As seen from the top, the skull has a certain expected size and shape. It is the contents that got out of hand. Our species - as with those others that
share our basic structural blue print begins life with the first game of hoops...
getting this ball
through this hoop.
Being smart required more brain and with that a larger size skull. Having the skull not be a single solid bone, but rather floating
plates allowed some degree of accommodation to the issue of shape (with the head passing sideways - usually the back of the baby skull is toward the mother's left hip as the baby faces her right side).
But that was not enough. To allow for a bigger brain than the hoop could pass, we got : CHILDHOOD. The brain - a work in progress.
Tain't done at birth. Tisent. So when that teenager is looking you right in the face and saying "So, what's the problem?" You
see? It still ain't done! Wisdom is the last hunk added. You can't add that part until the pain centers are all optimized.
But that floating bones thing. It is part of the early solution. It is also, sometimes, a problem. As you see here, the bone portions
are all knitted - welded sort of - to each other. At first, for brain growth, those are unjoined, with a wee bit of space between. What happens if one seam links up too soon?

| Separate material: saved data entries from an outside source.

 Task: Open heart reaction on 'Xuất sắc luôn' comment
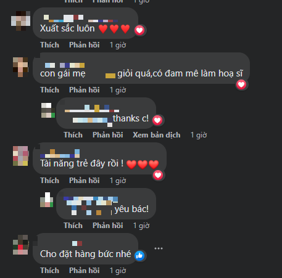pyautogui.click(x=139, y=30)
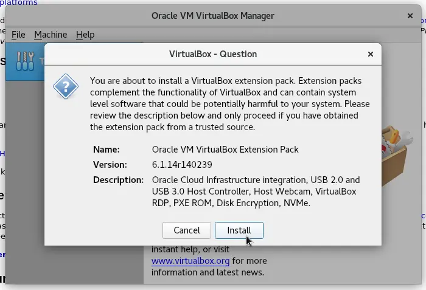The image size is (426, 290).
Task: Open the www.virtualbox.org link
Action: (x=190, y=261)
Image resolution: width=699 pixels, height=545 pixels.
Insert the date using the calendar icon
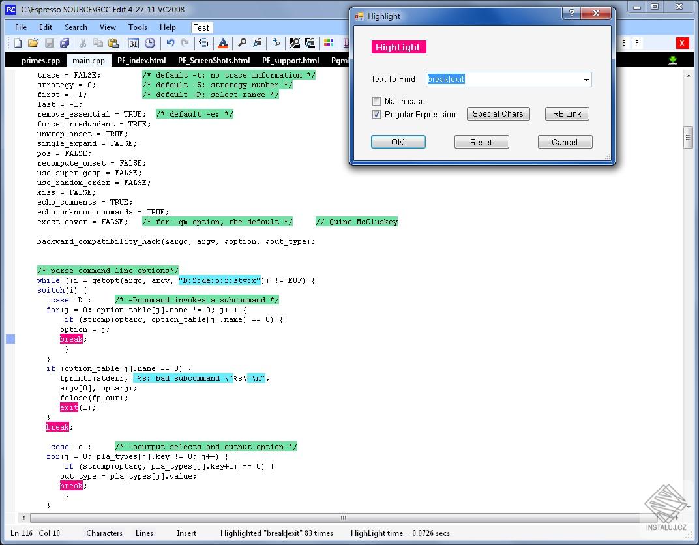pos(134,43)
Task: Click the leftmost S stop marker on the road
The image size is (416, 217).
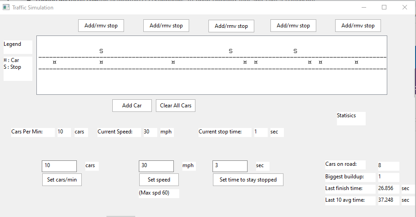Action: click(x=101, y=51)
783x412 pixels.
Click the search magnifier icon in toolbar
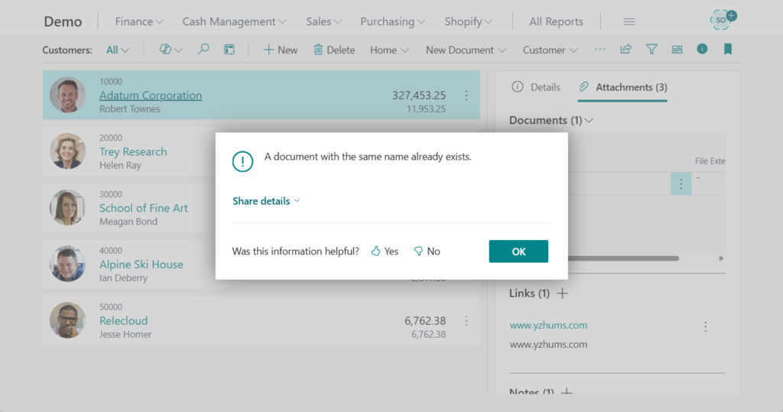203,50
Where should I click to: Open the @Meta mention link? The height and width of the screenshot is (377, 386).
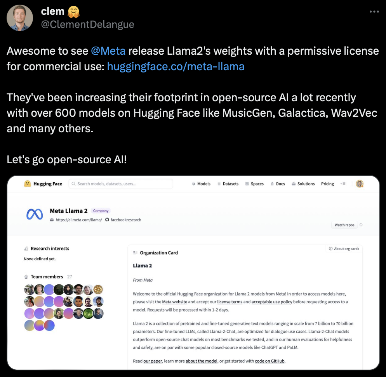[108, 51]
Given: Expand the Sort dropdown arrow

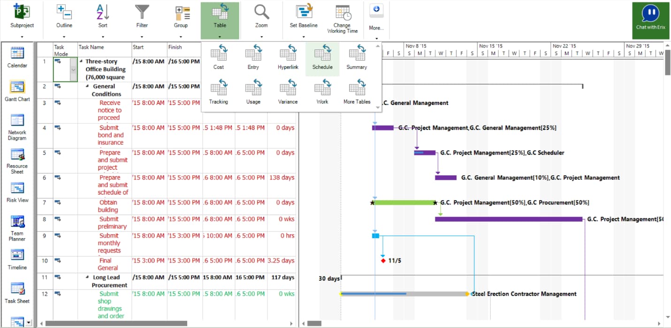Looking at the screenshot, I should [x=103, y=37].
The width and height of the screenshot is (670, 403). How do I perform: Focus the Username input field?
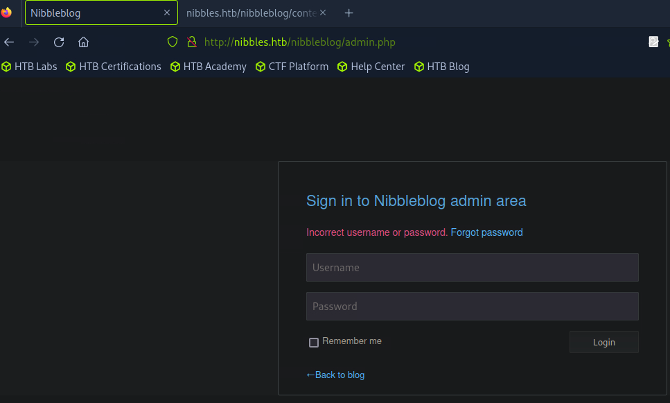click(x=472, y=268)
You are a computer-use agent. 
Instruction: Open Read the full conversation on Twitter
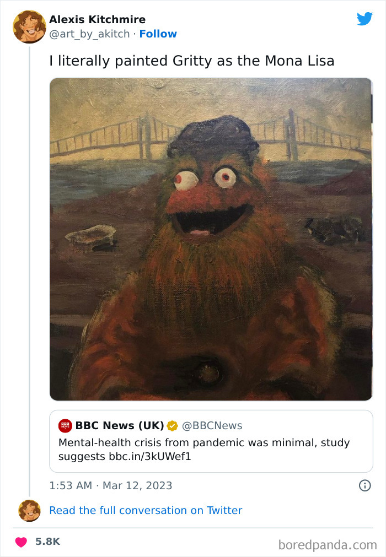point(146,511)
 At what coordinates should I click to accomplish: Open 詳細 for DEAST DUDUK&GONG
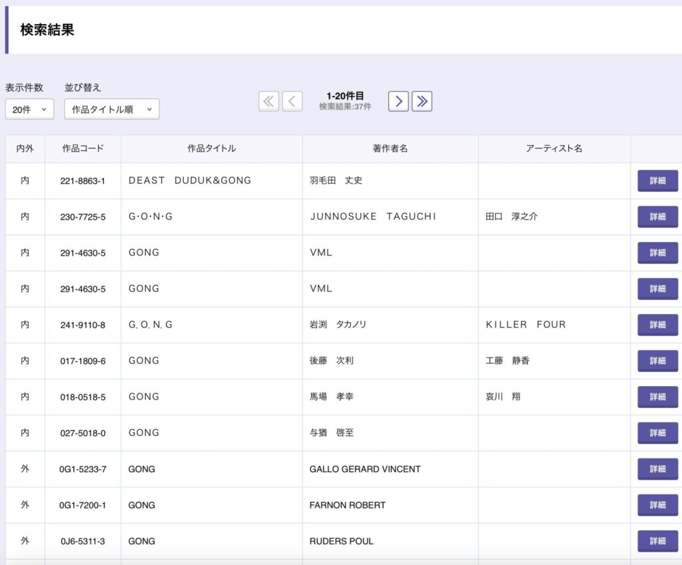point(657,181)
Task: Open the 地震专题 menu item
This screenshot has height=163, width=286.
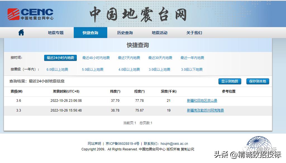Action: click(x=56, y=32)
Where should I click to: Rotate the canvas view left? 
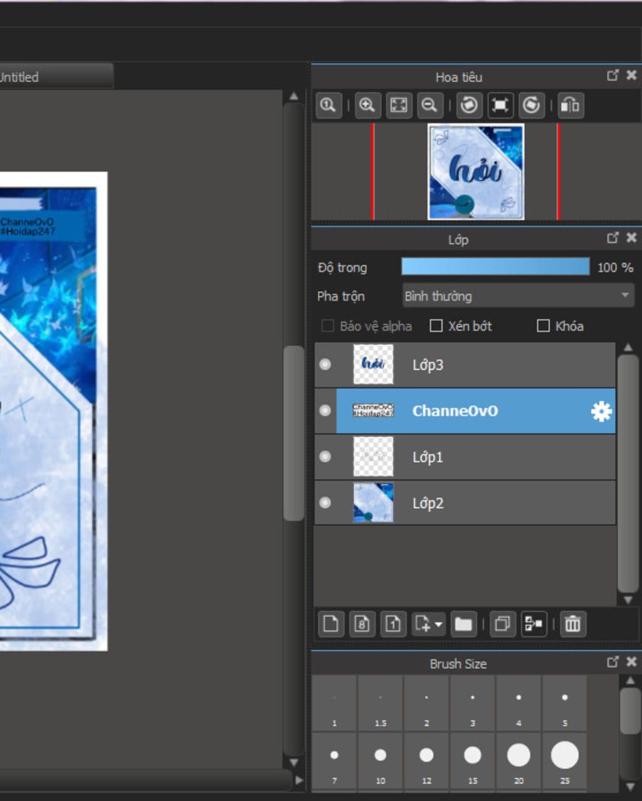coord(469,105)
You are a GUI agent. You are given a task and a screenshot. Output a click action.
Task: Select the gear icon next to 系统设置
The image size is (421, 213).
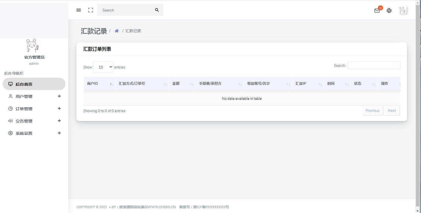pos(10,133)
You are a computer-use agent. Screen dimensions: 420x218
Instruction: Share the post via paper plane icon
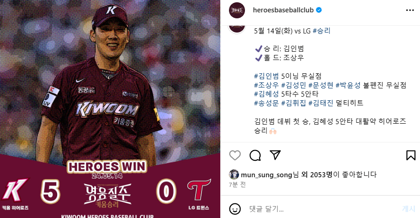click(x=275, y=155)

The brain still has to grow. So will the volume bulge out somewhere else? Yes. What if - and this sounds weird - what if
pressure were applied from the outside to make expansion in one direction tougher? The obvious. It goes the easy way. Does that happen?
In utero, sure. A placenta positioned just so... Or a child whose movements are poor and with the head kept in a single posture
always on the bed one way only... or some strap applied to a breathing device for long periods pressing on the skull...
Whatever. Most typically, it is when a portion of the seam just links up for no good reason.
If the sagittal suture (the crack going this way <==>) welds (closes) too early then front to back expansion is stopped and
the head becomes flat front to back (brachycephalic).
If the coronal suture ( goes | this way ) closes, then side to
side expansion is difficult and the head grows front to back and looks narrow side to side (scaphycephaly).
But if there is spotty varied closure of sutures or asymmetric odd forces applied from outside or disturbed rates of growth
within, then the skull becomes oddly shaped or most commonly trapezoidal or skewed (plagiocephaly).
That external forces could deform the skull made potential correction of an already deformed skull seem attainable by
applying shaped external forms on the growing child. They have to expand but, yet, nudge. They also, by their roundness, stop the head from resting on its flat spot and so encourage varied
posture. Altered child positioning and such external devices can help.
Obviously, you can't wait until everything gets solid. Nor do you attack every child born with odd head shape as most
resolve once the uterine pressure is removed.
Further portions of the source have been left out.